La prudence est cette paradoxale mémoire du futur, ou cette paradoxale et nécessaire fidélité à l’avenir. Les parents le savent, qui veulent préserver celui de leurs enfants – non pour l’écrire à leur place, mais pour leur laisser le droit, et si possible leur donner les moyens, de l’écrire eux-mêmes. L’humanité doit aussi le comprendre, si elle veut préserver les droits et les chances d’une humanité future. Davantage de pouvoir, davantage de responsabilités. L’écologie par exemple relève de la prudence, et c’est par quoi elle touche à la morale.  La prudence est la plus moderne de nos vertus, ou plutôt celle de nos vertus que la modernité rend la plus nécessaire.

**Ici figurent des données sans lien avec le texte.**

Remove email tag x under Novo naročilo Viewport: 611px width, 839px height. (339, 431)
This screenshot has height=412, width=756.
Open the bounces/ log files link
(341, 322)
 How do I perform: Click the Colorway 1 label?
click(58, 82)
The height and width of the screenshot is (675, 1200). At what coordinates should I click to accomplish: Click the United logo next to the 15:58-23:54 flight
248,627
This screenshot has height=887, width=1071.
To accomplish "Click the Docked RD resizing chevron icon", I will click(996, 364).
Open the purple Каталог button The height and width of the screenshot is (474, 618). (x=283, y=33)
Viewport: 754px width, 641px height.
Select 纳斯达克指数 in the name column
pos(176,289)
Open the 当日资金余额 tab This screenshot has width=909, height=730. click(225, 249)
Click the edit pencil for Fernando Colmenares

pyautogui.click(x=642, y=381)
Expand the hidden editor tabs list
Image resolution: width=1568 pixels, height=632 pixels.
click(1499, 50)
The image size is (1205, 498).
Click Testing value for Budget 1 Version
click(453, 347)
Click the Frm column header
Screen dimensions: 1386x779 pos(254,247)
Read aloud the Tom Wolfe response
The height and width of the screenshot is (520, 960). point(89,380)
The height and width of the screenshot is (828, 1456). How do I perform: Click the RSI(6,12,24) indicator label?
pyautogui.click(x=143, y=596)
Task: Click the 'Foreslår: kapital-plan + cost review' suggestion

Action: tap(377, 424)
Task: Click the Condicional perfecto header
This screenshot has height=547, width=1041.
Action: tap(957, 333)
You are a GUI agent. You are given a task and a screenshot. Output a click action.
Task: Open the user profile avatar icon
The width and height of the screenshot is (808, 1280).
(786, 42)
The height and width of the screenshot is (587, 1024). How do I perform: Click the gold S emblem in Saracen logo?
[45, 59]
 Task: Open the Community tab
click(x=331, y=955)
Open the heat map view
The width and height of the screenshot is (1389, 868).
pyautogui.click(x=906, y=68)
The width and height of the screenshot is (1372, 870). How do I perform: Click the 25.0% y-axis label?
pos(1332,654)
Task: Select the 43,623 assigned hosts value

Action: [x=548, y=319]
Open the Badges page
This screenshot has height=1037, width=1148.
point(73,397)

Morale sans prudence, c’est moral vaine ou dangereuse. « Caute » disait Spinoza : « Méfie-toi. » C’est la maxime de la prudence, et il faut se méfier aussi de la morale quand elle néglige ses limites ou ses incertitudes. La bonne volonté n’est pas une garantie, ni la bonne conscience, une excuse. Bref, la morale ne suffit pas à la vertu : il y faut aussi l’intelligence et la lucidité. C’est ce que l’humour rappelle, et prudence prescrit. Il est imprudent de n’écouter que la morale, et il est immorale d’être imprudent.